You have fallen for an authorized simulated email phishing attack coordinated by Kanza Cooperative Association and the Department of Homeland Security’s (DHS) Cybersecurity and Infrastructure Security Agency (CISA). Please be sure to read this entire message to confirm next steps and any concerns about whether this is from Francisco and Josh.
What is a Phishing Attack?
Phishing is a form of social engineering. Phishing attacks use email or malicious websites to solicit personal or company information by posing as a legitimate organization. For example, an attacker may send email seemingly from a reputable credit card company or financial institution that requests account information, often suggesting that there is a problem. When users respond with the requested information, attackers can use it to gain access to the accounts. Attackers may use these same methods to obtain information about an organization in an attempt to compromise its computer systems.
What Should You Do Now?
First, please do not share with others that an email phishing campaign is underway. Kanza Cooperative’s IT Dept would like to receive an accurate assessment during this campaign. Do check with your designated security point of contact if you have concerns about the legitimacy of this exercise.

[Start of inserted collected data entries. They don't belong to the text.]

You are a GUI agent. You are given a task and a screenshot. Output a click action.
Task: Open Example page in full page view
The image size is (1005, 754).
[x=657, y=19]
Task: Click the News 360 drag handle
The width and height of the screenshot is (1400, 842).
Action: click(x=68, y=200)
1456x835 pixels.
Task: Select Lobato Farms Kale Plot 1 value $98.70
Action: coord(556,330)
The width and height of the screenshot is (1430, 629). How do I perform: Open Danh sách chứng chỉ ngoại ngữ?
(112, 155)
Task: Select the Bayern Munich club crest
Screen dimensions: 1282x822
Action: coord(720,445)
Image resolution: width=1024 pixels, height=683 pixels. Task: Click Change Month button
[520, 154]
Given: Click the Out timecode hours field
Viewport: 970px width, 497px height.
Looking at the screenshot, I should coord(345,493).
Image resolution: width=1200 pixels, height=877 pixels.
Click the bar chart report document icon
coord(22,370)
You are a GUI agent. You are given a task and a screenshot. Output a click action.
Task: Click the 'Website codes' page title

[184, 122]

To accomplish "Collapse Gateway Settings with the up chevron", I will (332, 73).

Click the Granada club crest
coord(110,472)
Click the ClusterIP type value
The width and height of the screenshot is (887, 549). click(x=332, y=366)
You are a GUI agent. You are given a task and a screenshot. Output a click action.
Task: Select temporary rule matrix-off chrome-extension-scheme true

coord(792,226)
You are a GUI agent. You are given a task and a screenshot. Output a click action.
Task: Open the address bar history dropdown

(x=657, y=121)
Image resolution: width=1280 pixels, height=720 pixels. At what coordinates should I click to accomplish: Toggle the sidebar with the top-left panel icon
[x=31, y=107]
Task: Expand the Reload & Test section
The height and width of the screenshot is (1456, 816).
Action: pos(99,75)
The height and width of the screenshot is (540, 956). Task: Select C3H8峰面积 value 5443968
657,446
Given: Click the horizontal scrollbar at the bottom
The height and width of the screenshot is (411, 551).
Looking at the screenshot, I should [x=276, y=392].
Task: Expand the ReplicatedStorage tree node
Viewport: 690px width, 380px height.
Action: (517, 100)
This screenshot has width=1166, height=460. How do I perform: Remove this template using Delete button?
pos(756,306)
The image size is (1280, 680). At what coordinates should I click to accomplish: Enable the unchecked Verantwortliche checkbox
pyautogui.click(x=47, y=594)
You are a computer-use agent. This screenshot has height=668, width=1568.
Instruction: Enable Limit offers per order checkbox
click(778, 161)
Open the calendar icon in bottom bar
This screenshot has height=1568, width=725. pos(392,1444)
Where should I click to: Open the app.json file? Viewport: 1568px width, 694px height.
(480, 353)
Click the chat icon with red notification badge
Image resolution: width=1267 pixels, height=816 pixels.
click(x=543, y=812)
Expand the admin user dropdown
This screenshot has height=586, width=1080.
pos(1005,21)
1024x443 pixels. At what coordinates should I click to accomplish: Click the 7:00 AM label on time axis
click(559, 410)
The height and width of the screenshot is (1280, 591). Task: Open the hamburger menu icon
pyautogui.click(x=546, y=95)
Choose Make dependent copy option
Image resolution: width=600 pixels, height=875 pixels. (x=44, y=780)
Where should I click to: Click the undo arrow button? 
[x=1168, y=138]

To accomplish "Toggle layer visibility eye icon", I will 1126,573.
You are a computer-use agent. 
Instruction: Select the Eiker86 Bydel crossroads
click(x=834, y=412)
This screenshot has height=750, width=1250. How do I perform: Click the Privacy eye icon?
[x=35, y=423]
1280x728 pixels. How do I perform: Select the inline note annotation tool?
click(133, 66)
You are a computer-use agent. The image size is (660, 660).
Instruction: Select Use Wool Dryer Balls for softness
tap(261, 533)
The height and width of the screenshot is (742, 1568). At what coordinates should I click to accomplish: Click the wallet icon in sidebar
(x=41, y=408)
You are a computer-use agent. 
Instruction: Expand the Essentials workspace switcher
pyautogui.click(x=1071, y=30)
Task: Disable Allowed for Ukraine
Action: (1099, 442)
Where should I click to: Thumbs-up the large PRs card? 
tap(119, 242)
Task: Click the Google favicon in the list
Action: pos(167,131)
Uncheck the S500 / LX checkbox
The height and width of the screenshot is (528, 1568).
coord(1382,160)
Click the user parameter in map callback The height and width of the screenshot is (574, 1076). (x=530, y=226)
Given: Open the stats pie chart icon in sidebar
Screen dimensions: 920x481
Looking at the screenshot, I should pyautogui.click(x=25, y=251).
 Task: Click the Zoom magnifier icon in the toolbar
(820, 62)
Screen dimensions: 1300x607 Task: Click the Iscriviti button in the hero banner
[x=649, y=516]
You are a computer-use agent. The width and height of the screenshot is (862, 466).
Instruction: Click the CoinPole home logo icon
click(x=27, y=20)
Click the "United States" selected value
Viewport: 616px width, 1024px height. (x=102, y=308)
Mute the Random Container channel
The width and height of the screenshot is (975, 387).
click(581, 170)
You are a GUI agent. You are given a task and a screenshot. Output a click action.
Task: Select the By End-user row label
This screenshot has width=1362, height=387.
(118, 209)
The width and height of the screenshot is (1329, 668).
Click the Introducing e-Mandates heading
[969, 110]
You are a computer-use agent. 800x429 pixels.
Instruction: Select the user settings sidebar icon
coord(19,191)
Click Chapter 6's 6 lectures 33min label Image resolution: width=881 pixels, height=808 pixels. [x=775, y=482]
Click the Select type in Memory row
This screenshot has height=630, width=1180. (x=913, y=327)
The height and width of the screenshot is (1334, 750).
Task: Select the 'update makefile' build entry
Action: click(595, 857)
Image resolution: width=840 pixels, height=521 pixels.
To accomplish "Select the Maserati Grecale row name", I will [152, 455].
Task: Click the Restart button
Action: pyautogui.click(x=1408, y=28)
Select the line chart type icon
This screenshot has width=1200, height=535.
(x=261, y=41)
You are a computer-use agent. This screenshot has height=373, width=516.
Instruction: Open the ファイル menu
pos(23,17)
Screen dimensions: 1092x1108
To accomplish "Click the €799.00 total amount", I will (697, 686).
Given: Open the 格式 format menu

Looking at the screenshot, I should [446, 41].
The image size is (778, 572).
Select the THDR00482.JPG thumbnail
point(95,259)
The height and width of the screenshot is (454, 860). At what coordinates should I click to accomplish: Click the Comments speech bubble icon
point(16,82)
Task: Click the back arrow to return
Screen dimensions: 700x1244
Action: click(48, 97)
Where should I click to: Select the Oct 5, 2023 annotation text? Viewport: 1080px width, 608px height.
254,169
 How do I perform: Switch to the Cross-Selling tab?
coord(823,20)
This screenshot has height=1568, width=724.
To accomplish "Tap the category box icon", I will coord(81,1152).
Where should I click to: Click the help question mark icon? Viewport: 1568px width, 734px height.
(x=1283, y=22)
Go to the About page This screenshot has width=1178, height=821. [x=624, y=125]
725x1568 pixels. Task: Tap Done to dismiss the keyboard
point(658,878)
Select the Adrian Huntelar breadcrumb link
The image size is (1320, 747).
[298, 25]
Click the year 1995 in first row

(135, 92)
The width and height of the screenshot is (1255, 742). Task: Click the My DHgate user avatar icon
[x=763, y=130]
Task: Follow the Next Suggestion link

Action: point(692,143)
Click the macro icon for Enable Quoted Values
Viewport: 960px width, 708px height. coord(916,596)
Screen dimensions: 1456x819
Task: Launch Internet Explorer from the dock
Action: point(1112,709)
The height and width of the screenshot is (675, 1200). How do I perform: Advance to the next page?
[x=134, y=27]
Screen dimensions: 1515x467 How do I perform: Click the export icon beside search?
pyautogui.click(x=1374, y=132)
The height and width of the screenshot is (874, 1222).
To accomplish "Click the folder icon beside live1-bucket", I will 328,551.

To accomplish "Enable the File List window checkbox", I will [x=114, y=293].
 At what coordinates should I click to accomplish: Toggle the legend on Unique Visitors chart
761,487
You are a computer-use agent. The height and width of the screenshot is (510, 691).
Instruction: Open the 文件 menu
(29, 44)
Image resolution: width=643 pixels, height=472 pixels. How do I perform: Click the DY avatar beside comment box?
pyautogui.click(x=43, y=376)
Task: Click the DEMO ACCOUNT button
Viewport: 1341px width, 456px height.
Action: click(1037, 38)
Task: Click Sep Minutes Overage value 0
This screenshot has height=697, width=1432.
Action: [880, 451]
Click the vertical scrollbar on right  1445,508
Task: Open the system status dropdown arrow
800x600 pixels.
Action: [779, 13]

Second, no one will be individually identifiable during this campaign. The Department of Homeland Security is conducting this campaign and does not reveal individual email identities. Our objective is only to educate.
Finally, do you know where to report suspected phishing attacks within your organization?
What should you do when you receive a phishing email?
Follow your organization’s standard procedures for dealing with suspected phishing emails. This may include reporting any suspicious email activities to your IT Helpdesk, SOC, or other appropriate designated point of contact, and/or deleting the suspected phishing email.
Upon completion of this email phishing campaign, your organization’s information security team will share statistical results and distribute information on how to avoid becoming a victim of an email phishing attack.